- _Instructions to follow_
Write out nothing but the lines from the one containing "The height and" through the last line below, both included, and without the pictures.

* * * * * * *

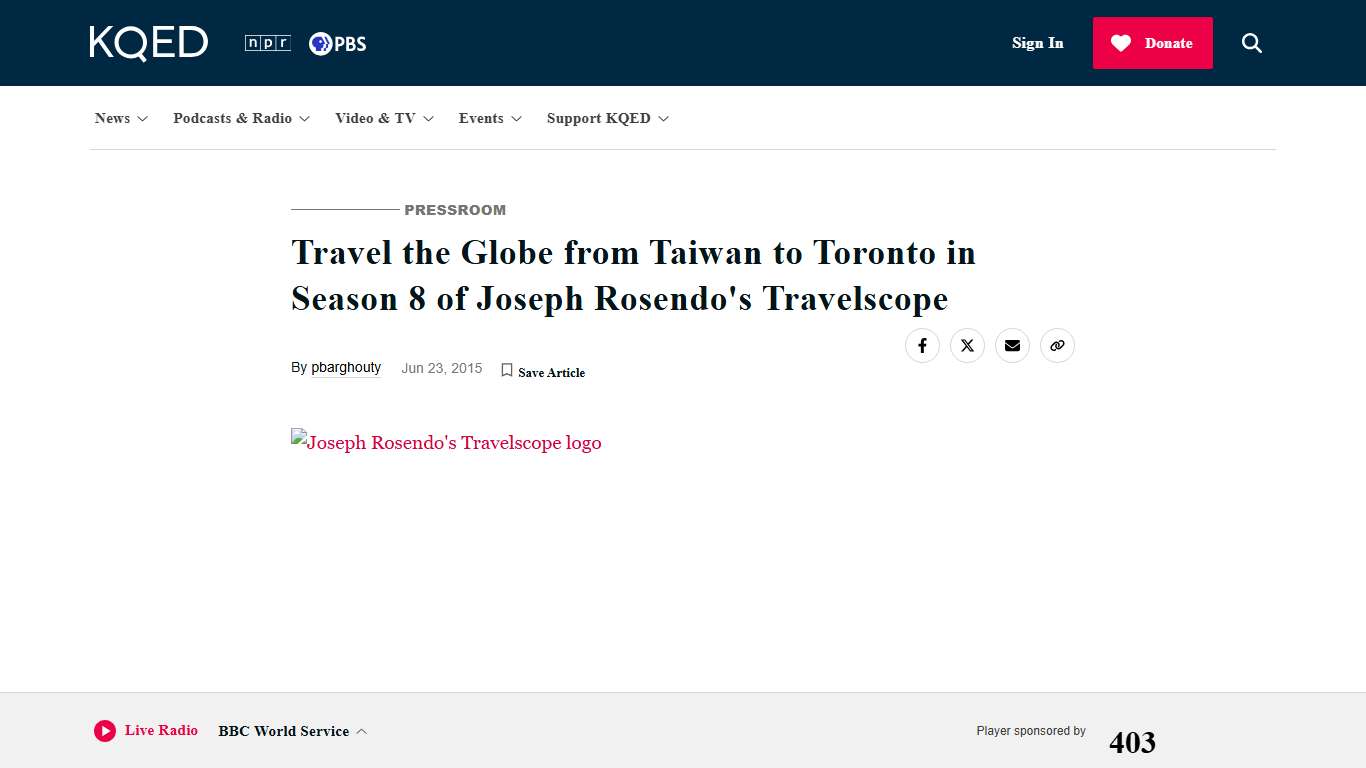Open the Travelscope logo image link
This screenshot has height=768, width=1366.
click(x=446, y=442)
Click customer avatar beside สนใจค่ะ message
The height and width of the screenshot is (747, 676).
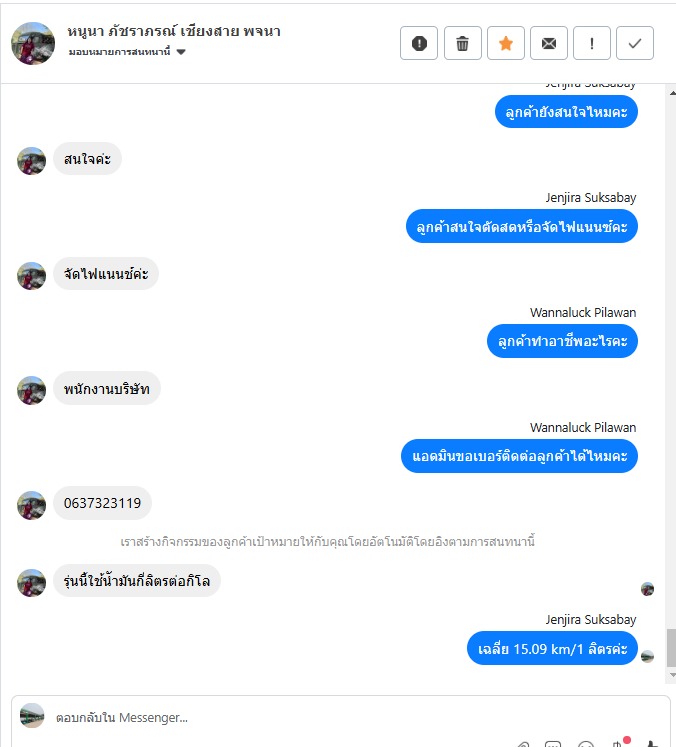pos(31,161)
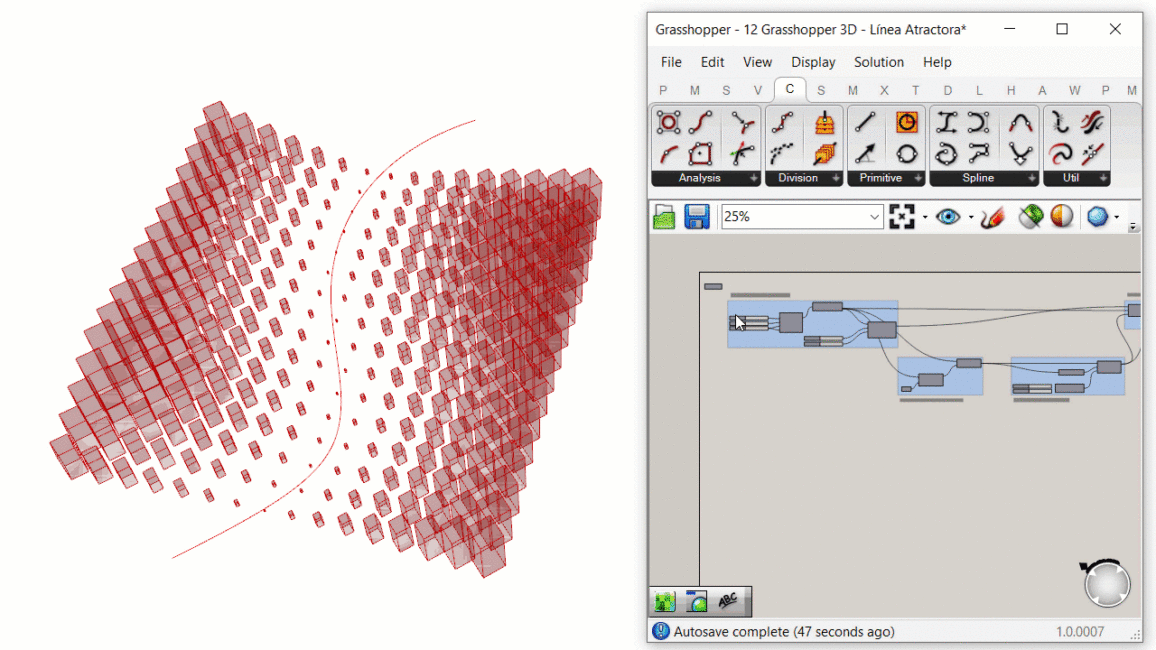
Task: Click the canvas navigation compass widget
Action: coord(1106,584)
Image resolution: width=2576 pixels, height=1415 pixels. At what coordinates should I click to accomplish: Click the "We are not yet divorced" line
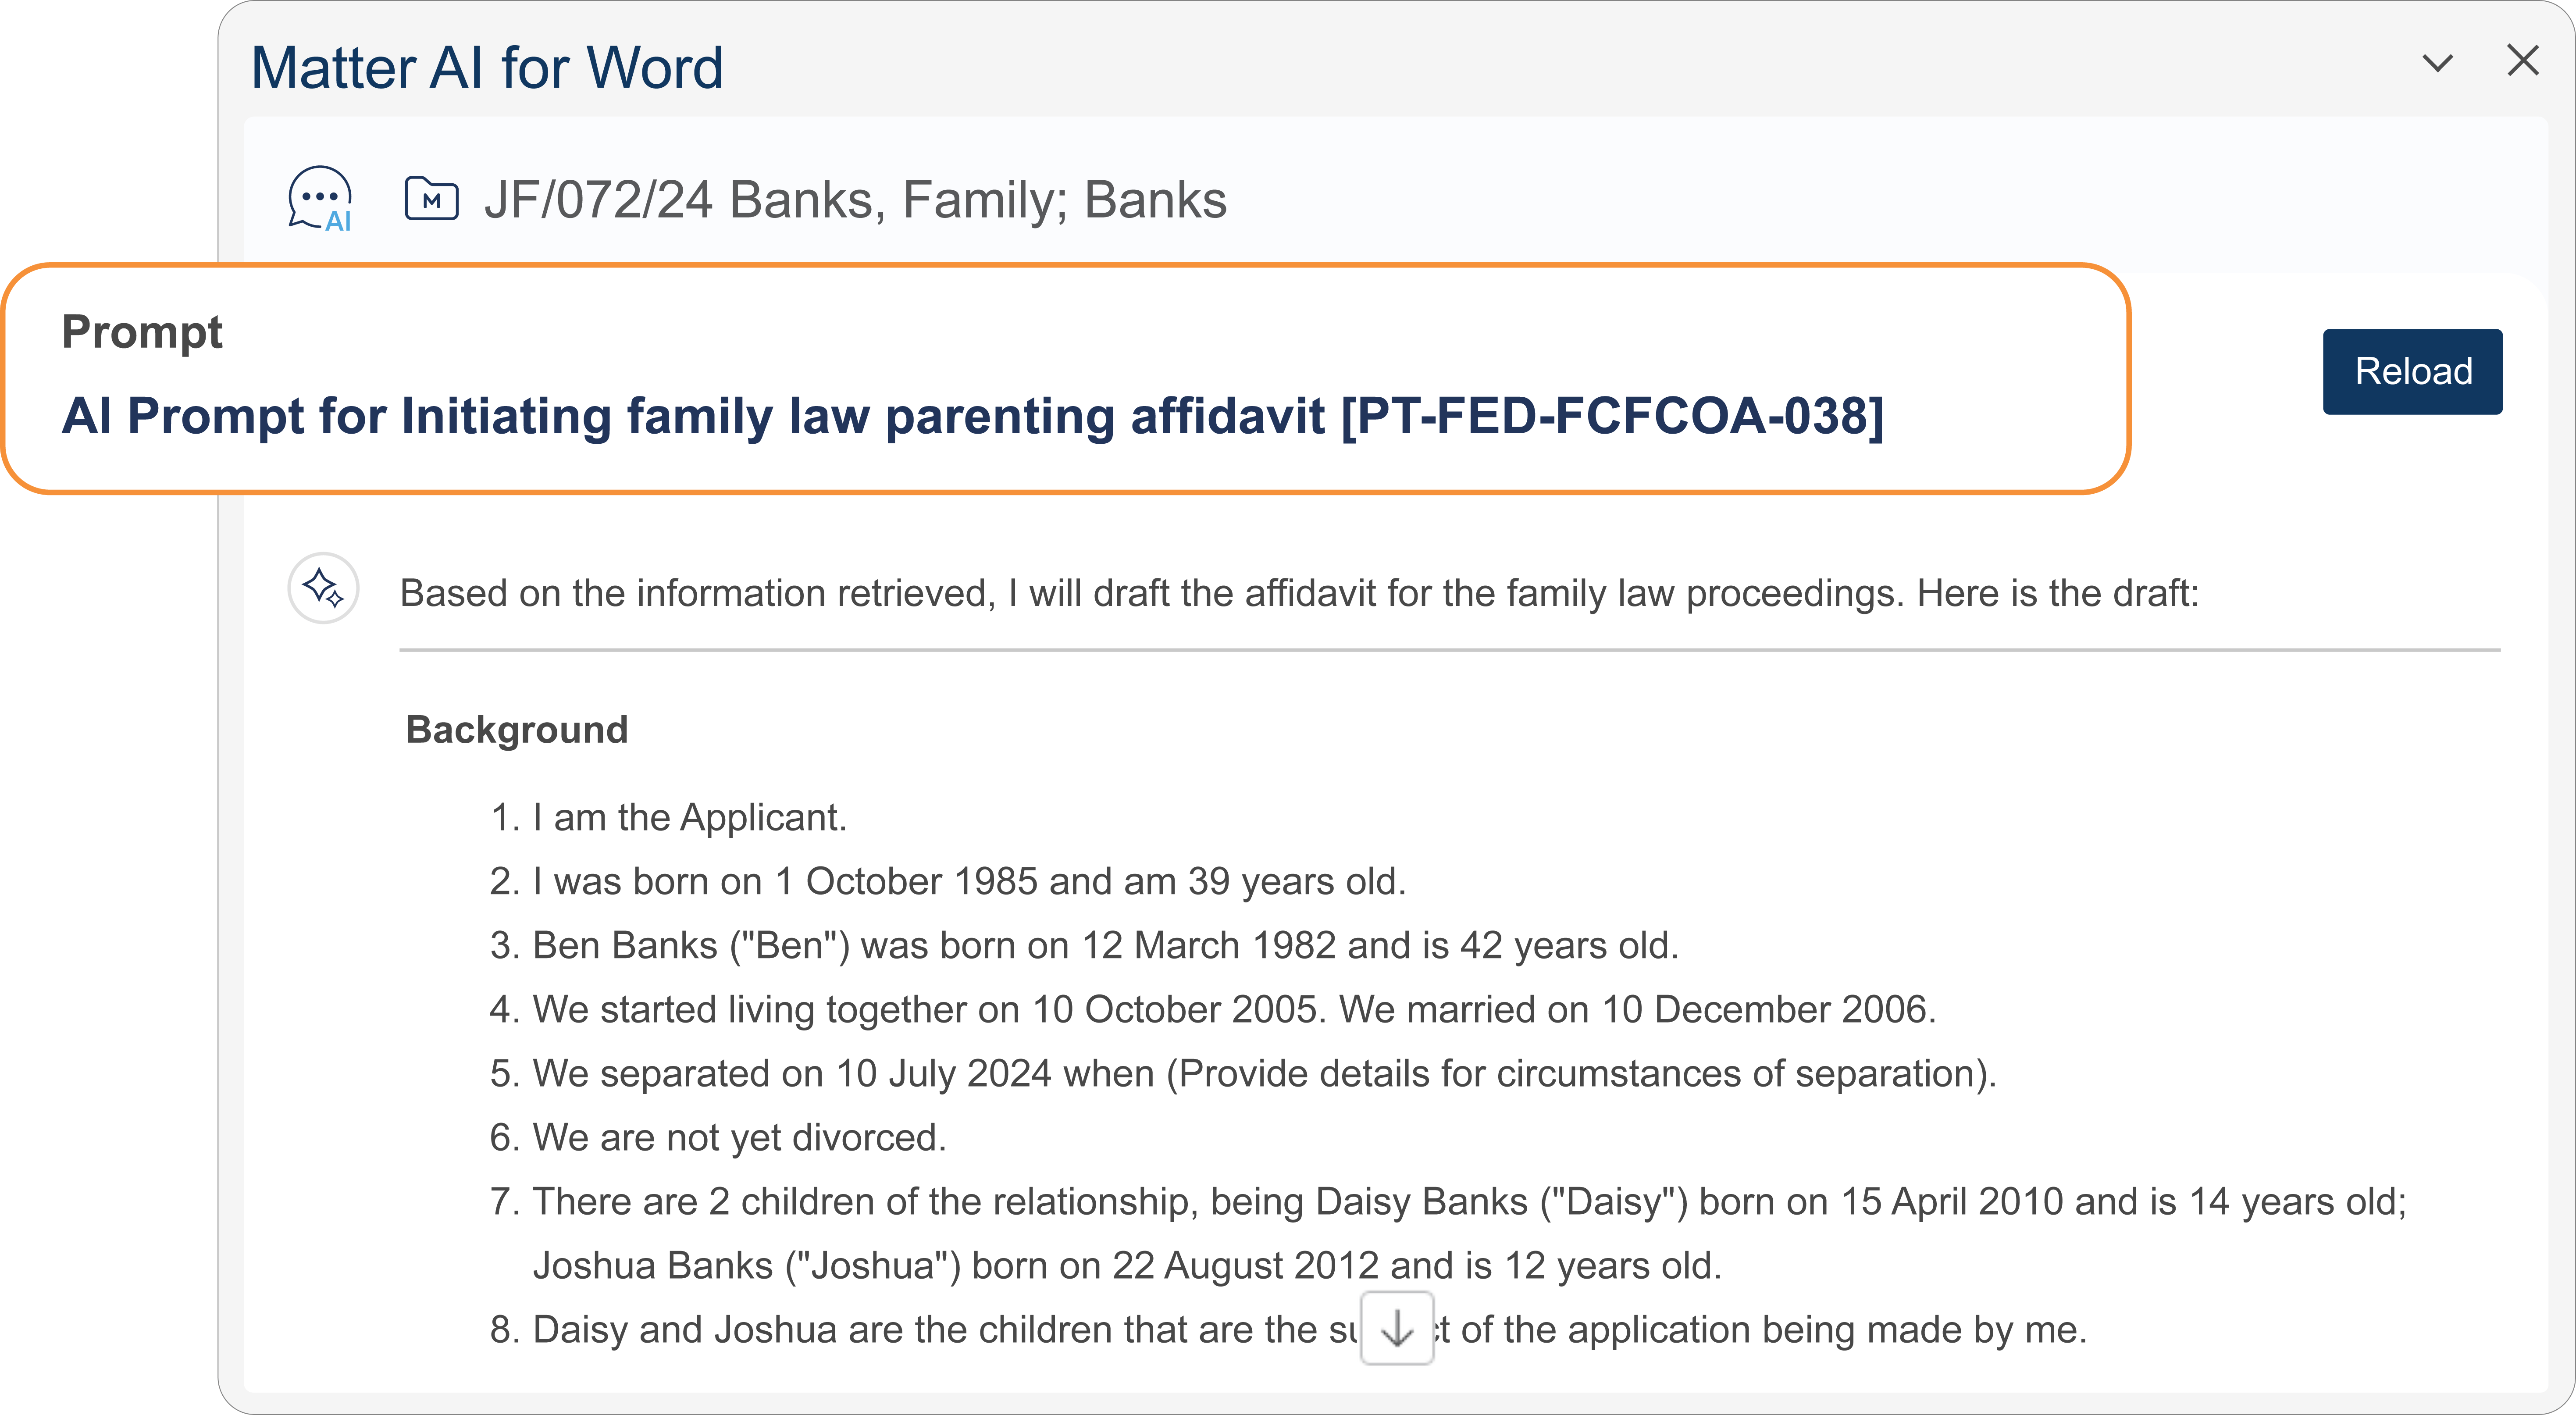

* * * * * * *

- _Solution_
The height and width of the screenshot is (747, 676).
pos(31,161)
Task: Click the canvas navigation compass widget
Action: coord(1106,584)
Image resolution: width=2576 pixels, height=1415 pixels. At what coordinates should I click to accomplish: Click the "We are not yet divorced" line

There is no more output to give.